そう書かれた名札を、お母さんは凝視した。私は、ぎゅっと拳を握りしめる。
「私、ここまで言われなきゃいけないほどダメな人間じゃないよね? だから、抵抗したの」
絶対にムリだと思っていたのに。やってみたら、それは本当に拍子抜けするくらいに簡単だった。
私は、戦ったんだ。黒崎さんが言ったように。
私が今晩死んだとして、どんな形で発見されるのかは分からない。
でも、「クラスメートに苛められて辛かったから自殺した」なんて、死んだ後になって言われたくなかったんだ。
私が死んだ後に誰かを怨むんじゃ、あまりにお父さんやお母さんがかわいそうだから。
「……誠子」
手が伸ばされ、私は思わず身をすくめた。また引っ張られるか、叩かれるかと思った。
でも、予想していた衝撃の代わりに体を覆ったのは、久しく感じたことのないぬくもりだった。
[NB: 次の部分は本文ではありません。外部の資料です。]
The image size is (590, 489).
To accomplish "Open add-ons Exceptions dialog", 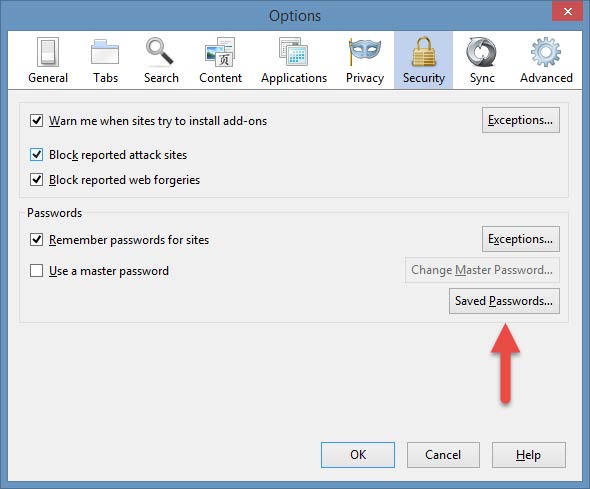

「誠子はダメな子なんかじゃないよ。謝る必要なんてないから、ここにいなさい。
お母さんは、何があっても誠子の味方だからね」
ああ、と私は息をついた。
なんだかこんな風に深く息をつくのは、随分久しぶりに思えた。
ためらってから、お母さんの背中に手をまわす。
こんなにひとがあたたかいなんて。人の冷たさを知るまで、分からなかったよ。
私はお母さんに抱きつき……本当に久しぶりに、声の限りに泣いた。
***
小さな金属の音を響かせ、私はハサミを机の上に置いた。
机に散った髪を集め、ゴミ箱に捨てる。半年振りに、前髪を切った。
今は、眉毛に少しかかるくらいにしている。毛羽立っていた髪も、滑らかな手触りになるまで櫛で梳かした。
「……行こう」
鏡の中の私につぶやくと、椅子を引いて立ち上がる。足音をひそめて階段から下へ降りた。
明かりがついている台所からそっと中を覗き込むと、テーブルに突っ伏したお母さんの背中が見えた。
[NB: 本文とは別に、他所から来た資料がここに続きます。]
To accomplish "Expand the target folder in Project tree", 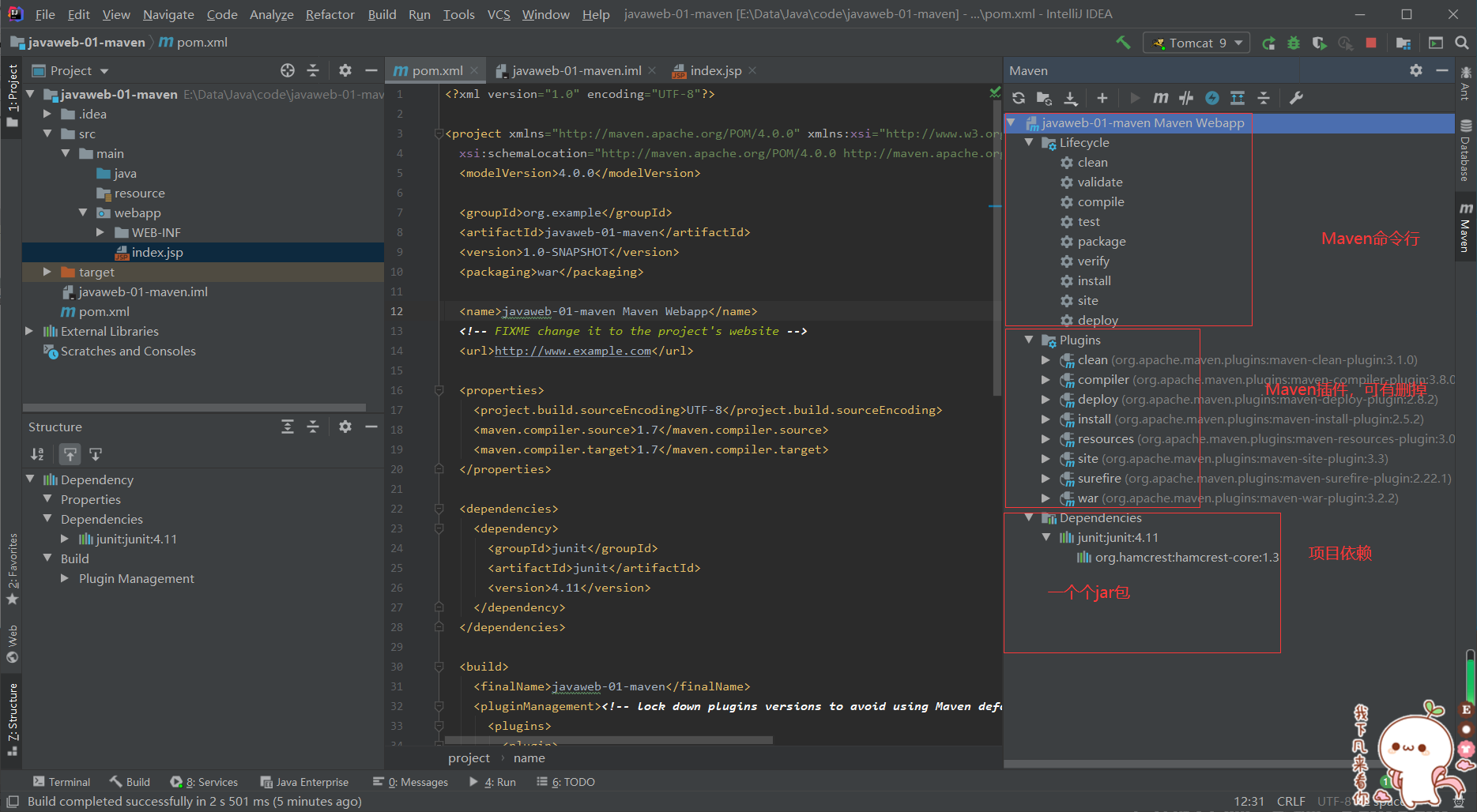I will point(47,272).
規則正しく肩が動いてるから、今日も深夜残業のお父さんを待っている間に、寝ちゃったんだろう。
忍び足で近づいて見下ろして、まじまじとその顔を見下ろす。
そして、こんなに皺があったんだって驚いた。
せり上げてきた切なさをごまかすように、私は隣の椅子の背からカーディガンを取ると、ゆっくりとそれを背中に着せ掛ける。
「大好きだよ、お母さん。……ありがとう」
心は、もう決まっている。今更迷うことなんてない。私はそのまま、夜の街へと滑り出した。
時刻は深夜、十一時。命は、残り一時間。